### [Data listing]
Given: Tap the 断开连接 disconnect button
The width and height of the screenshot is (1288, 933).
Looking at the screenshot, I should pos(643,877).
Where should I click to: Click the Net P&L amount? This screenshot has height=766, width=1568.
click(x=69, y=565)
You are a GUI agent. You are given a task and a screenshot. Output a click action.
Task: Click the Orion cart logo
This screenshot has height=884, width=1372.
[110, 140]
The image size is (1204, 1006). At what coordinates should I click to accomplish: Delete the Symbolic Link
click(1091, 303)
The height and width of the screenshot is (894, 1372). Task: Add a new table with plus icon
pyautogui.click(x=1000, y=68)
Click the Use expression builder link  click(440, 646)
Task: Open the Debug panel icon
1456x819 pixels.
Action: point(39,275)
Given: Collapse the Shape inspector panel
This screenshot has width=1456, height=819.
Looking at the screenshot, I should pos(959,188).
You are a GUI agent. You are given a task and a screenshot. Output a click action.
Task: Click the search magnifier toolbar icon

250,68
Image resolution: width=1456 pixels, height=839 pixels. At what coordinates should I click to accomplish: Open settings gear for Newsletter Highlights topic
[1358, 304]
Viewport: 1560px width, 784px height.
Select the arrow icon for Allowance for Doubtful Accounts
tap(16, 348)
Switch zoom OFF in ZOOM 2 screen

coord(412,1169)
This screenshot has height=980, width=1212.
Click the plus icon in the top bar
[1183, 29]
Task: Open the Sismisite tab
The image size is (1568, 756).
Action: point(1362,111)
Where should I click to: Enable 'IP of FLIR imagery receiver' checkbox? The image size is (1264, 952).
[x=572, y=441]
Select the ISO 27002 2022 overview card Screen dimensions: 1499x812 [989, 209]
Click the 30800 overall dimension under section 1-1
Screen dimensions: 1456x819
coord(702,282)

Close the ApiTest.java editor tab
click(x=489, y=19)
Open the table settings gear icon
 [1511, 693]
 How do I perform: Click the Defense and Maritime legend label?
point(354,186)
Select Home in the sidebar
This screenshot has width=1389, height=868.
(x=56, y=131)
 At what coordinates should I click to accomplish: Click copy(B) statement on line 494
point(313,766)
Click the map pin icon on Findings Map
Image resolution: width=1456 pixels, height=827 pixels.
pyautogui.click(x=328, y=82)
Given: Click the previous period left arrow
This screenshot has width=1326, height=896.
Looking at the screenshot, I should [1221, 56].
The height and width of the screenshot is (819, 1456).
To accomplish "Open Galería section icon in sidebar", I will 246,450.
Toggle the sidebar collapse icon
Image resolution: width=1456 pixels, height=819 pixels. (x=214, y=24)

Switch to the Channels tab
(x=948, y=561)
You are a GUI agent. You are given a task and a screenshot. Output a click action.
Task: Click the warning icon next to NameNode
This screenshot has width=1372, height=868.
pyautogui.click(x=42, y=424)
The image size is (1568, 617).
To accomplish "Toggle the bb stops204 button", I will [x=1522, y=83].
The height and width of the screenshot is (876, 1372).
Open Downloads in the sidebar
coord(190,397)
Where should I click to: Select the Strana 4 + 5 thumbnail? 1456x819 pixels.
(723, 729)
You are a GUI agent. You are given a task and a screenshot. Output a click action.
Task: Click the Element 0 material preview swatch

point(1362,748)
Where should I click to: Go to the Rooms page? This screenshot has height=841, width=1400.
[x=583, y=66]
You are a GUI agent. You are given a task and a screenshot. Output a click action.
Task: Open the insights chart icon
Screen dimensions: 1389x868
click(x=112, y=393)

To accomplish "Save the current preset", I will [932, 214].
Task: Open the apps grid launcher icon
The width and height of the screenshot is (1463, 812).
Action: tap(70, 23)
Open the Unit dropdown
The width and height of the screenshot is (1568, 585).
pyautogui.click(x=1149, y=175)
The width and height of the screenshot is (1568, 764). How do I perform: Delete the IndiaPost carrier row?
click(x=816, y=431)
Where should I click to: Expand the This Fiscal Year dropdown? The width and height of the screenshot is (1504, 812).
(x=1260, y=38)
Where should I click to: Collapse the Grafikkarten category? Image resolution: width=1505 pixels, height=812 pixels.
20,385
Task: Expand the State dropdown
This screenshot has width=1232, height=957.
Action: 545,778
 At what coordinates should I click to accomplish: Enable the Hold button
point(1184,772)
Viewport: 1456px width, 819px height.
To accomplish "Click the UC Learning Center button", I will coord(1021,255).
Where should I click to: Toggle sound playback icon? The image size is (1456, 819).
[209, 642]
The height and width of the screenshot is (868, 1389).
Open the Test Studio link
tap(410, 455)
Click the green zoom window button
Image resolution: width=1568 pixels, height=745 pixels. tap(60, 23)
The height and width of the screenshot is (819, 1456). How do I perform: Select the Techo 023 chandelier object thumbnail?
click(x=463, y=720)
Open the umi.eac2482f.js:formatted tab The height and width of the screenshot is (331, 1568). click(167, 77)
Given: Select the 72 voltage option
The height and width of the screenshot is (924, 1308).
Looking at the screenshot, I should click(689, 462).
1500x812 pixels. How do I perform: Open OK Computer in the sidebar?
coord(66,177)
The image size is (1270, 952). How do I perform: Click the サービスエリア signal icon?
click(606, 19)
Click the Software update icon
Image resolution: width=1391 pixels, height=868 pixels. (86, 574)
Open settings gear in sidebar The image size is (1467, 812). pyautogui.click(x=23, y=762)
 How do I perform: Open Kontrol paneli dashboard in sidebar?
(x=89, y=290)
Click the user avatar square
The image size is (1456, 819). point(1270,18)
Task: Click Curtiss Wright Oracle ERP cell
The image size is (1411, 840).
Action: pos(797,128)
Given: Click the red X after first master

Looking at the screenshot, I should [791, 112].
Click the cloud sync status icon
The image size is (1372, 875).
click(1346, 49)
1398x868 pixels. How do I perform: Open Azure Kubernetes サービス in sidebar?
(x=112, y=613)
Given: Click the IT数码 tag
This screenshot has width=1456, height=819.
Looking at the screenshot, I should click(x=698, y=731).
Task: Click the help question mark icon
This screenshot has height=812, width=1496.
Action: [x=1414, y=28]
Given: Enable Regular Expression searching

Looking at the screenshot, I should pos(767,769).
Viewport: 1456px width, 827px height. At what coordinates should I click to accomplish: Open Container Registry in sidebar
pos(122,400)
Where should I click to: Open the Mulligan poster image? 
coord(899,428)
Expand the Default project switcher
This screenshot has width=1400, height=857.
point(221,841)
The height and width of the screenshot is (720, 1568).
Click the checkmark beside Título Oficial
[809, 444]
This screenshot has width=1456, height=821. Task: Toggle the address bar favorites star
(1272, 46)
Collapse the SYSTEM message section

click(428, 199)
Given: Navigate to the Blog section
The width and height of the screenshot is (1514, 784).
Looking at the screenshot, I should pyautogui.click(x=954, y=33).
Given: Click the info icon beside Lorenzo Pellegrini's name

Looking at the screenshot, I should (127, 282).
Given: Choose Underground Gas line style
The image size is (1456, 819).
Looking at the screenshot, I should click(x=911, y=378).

### [What is expected]
Which lines hold the word "will"? Return all of them from the records above.

### [Result of the task]
To accomplish "Open Galería section icon in sidebar", I will 246,450.
To accomplish "Toggle the bb stops204 button", I will [x=1522, y=83].
To accomplish "Save the current preset", I will [932, 214].
To accomplish "Click the UC Learning Center button", I will coord(1021,255).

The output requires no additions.